Provided records section start

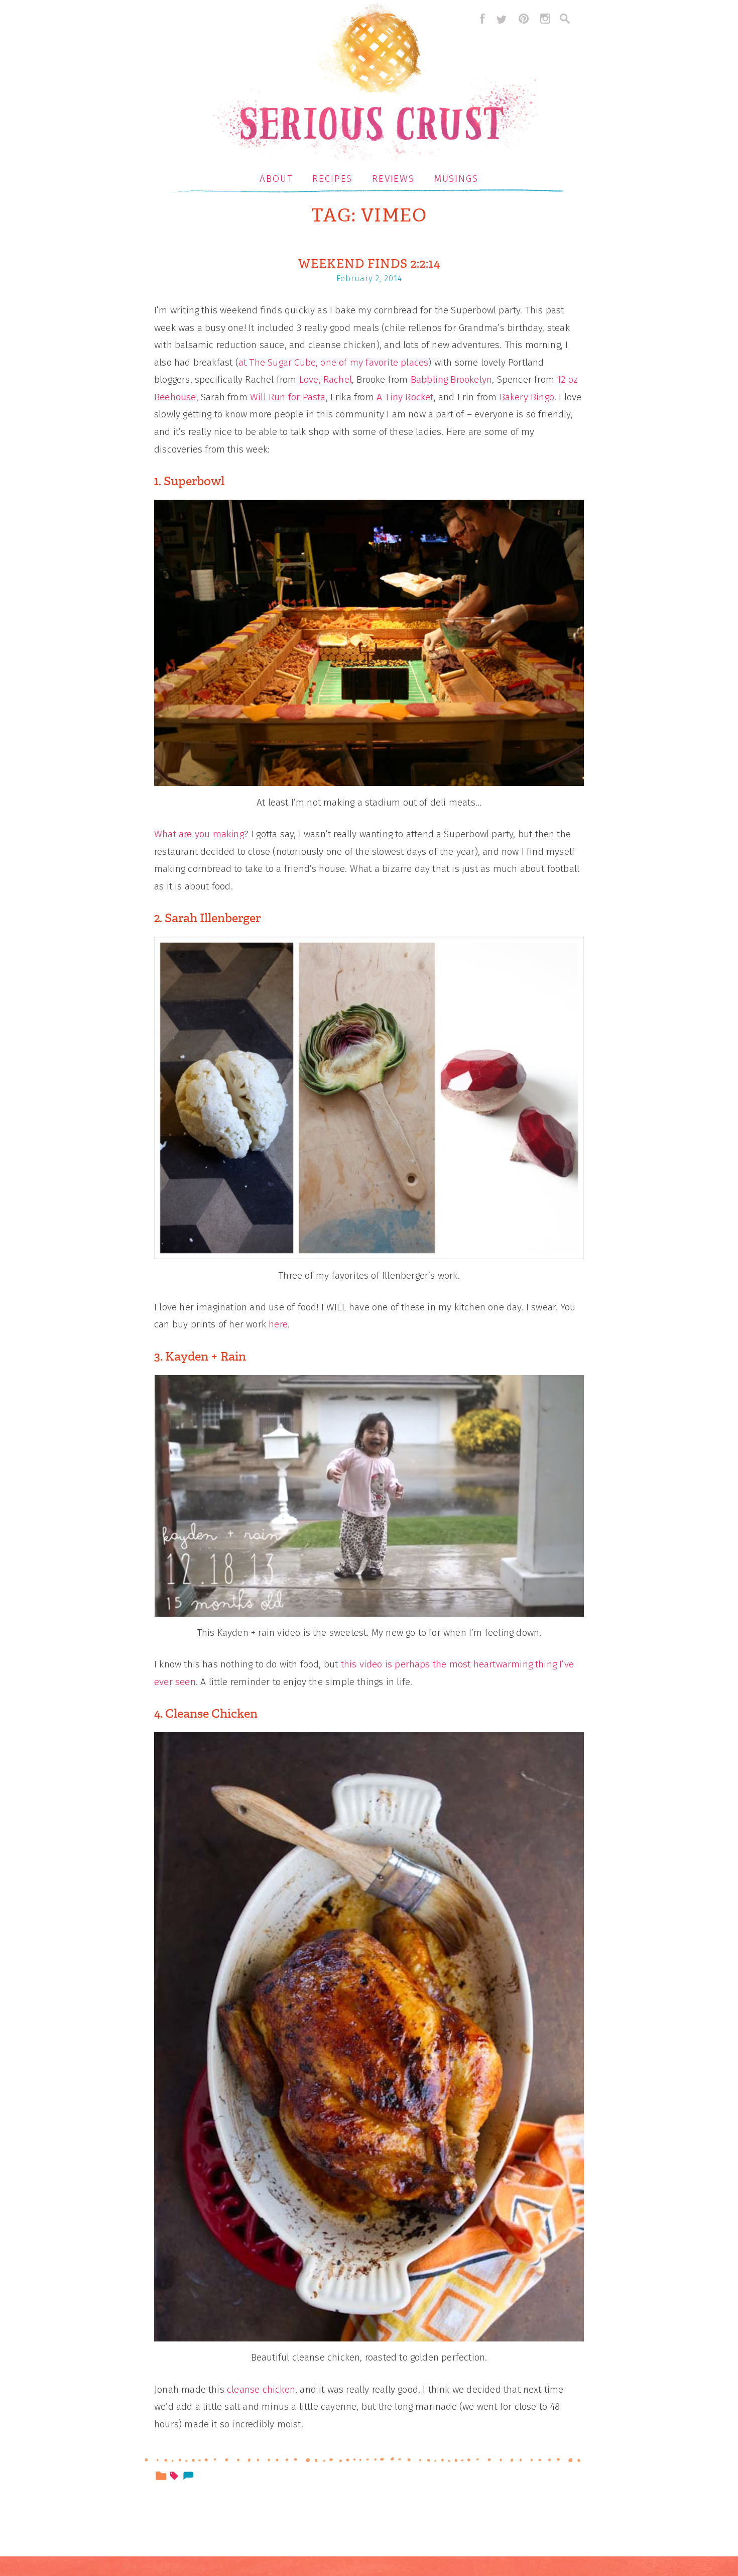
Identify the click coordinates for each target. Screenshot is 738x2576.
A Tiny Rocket (405, 397)
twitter (502, 19)
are (185, 834)
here (278, 1324)
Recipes (332, 178)
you (202, 834)
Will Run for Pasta (287, 397)
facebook (480, 19)
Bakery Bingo (527, 397)
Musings (456, 178)
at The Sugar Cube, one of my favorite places (333, 362)
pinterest (524, 19)
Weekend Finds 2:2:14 (369, 264)
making (228, 834)
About (276, 178)
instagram (545, 19)
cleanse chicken (261, 2389)
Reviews (393, 178)
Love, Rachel (325, 379)
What (165, 834)
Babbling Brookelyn (451, 379)
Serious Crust (374, 83)
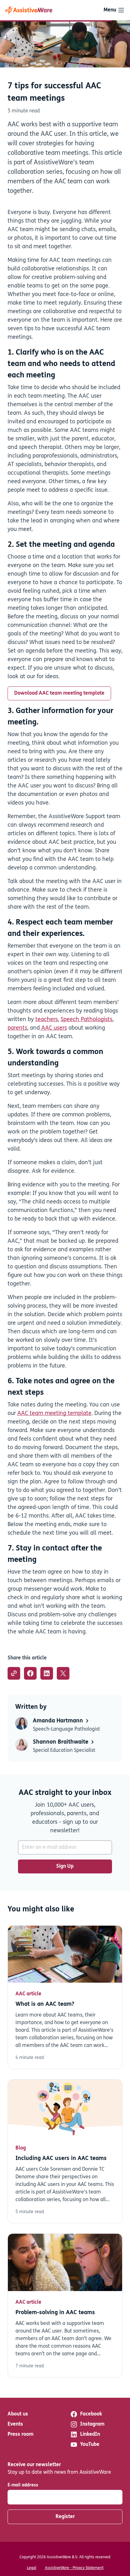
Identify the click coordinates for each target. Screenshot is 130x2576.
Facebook (91, 2414)
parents (17, 1028)
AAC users (53, 1028)
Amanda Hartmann (59, 1721)
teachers (46, 1020)
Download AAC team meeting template (59, 693)
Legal (31, 2568)
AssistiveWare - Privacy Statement (74, 2568)
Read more (65, 1997)
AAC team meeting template (54, 1414)
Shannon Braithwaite (61, 1742)
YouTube (89, 2444)
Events (15, 2424)
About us (18, 2414)
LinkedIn (90, 2434)
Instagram (92, 2424)
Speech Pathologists (86, 1020)
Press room (20, 2434)
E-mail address (23, 2485)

Provided records section end

Aim of the task
The records above are to be copied exactly, with no pictures carried over.

Task solution
Identify the click coordinates for each target. Screenshot is 738x2576.
A Tiny Rocket (405, 397)
twitter (502, 19)
are (185, 834)
here (278, 1324)
Recipes (332, 178)
you (202, 834)
Will Run for Pasta (287, 397)
facebook (480, 19)
Bakery Bingo (527, 397)
Musings (456, 178)
at The Sugar Cube, one of my favorite places (333, 362)
pinterest (524, 19)
Weekend Finds 2:2:14 (369, 264)
making (228, 834)
About (276, 178)
instagram (545, 19)
cleanse chicken (261, 2389)
Reviews (393, 178)
Love, Rachel (325, 379)
What (165, 834)
Babbling Brookelyn (451, 379)
Serious Crust (374, 83)
Identify the click coordinates for each target. Screenshot is 130x2576.
Facebook (91, 2414)
parents (17, 1028)
AAC users (53, 1028)
Amanda Hartmann (59, 1721)
teachers (46, 1020)
Download AAC team meeting template (59, 693)
Legal (31, 2568)
AssistiveWare - Privacy Statement (74, 2568)
Read more (65, 1997)
AAC team meeting template (54, 1414)
Shannon Braithwaite (61, 1742)
YouTube (89, 2444)
Events (15, 2424)
About us (18, 2414)
LinkedIn (90, 2434)
Instagram (92, 2424)
Speech Pathologists (86, 1020)
Press room (20, 2434)
E-mail address (23, 2485)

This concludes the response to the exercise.